JoshTalksAI
/

Human-1

+---
+license: cc-by-4.0
+language:
+  - hi
+tags:
+  - moshi
+  - speech-to-speech
+  - hindi
+  - conversational-ai
+  - audio
+  - full-duplex
+  - duplex-dialogue
+  - indian-languages
+base_model: kyutai/moshiko-pytorch-bf16
+pipeline_tag: audio-to-audio
+---
+# Hindi-Moshi: A Full-Duplex Conversational Model for Hindi
+Hindi-Moshi is the first full-duplex spoken dialogue model for Hindi, built by adapting [Kyutai's Moshi](https://github.com/kyutai-labs/moshi) architecture. It enables real-time, natural Hindi conversation with support for interruptions, overlaps, backchannels, and natural turn-taking — trained on 26,000 hours of real spontaneous Hindi conversations from 14,695 speakers.
+## Model Details
+| | |
+|---|---|
+| **Developed by** | Bhaskar Singh, Shobhit Bhanga, Pranav — [JoshTalks](https://joshtalks.com) |
+| **Base model** | [kyutai/moshiko-pytorch-bf16](https://huggingface.co/kyutai/moshiko-pytorch-bf16) |
+| **Language** | Hindi (hi) |
+| **Model type** | Full-duplex speech-to-speech dialogue |
+| **Format** | SafeTensors (fp32) |
+| **Tokenizer** | Custom Hindi SentencePiece (32,000 vocabulary) |
+| **Audio codec** | Mimi (frozen, 12.5 Hz, 1.1 kbps) |
+| **License** | CC-BY-4.0 |
+## Architecture
+Hindi-Moshi builds on the Moshi architecture comprising three components:
+**Mimi** is a neural audio codec that encodes 24 kHz speech into discrete tokens at 12.5 Hz using 8 codebook layers. Layer 1 captures semantic content while layers 2–8 capture acoustic detail. Mimi generalises to Hindi without retraining (STOI: 0.878, PESQ: 2.55) and is frozen throughout training.
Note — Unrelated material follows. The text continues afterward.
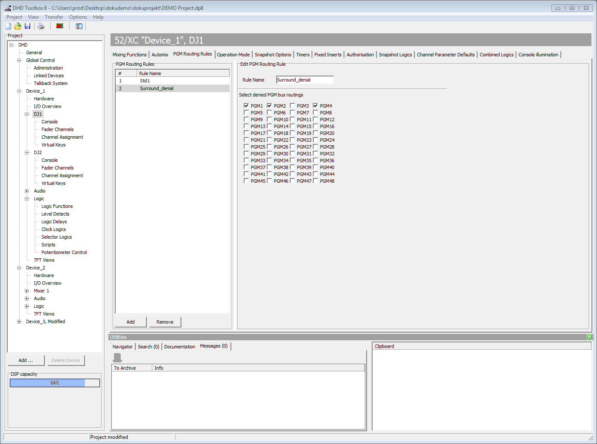The height and width of the screenshot is (444, 597).
Task: Save the project with the floppy disk icon
Action: [x=27, y=26]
+**The RQ-Transformer** is a hierarchical architecture. The Temporal Transformer (7B parameters) models 17 parallel streams per timestep (1 text + 8 Moshi audio + 8 user audio). The Depth Transformer then autoregressively generates 16 audio tokens conditioned on the Temporal Transformer's hidden state.
+### What was changed from base Moshi
+The original English SentencePiece tokenizer was replaced with a Hindi SentencePiece model (32,000 vocabulary) trained on a large Hindi text corpus. This required reinitialisation of three vocabulary-dependent parameter groups:
+- `text_emb` — text token embedding in the Temporal Transformer
+- `depformer.emb.0` — text token embedding in the Depth Transformer
+- `text_linear` — text output projection layer
+All audio processing components (Mimi codec) and remaining transformer weights retain their pre-trained values.
+## Training
+### Data
+The model was trained on a purpose-built corpus of **26,000 hours** of real Hindi spontaneous conversations — to our knowledge, the largest conversational speech corpus for any Indian language.
+| Characteristic | Value |
+|---|---|
+| Total duration | 26,000 hours |
+| Unique speakers | 14,695 |
+| Recording type | Spontaneous, unscripted conversations |
+| Channels | Stereo (separate per speaker) |
+| Quality control | Trained annotators + manual checks |
+The stereo recording format with separate speaker channels enables direct learning of turn-taking, overlaps, and backchannels from natural interactions — without requiring artificial speaker diarisation.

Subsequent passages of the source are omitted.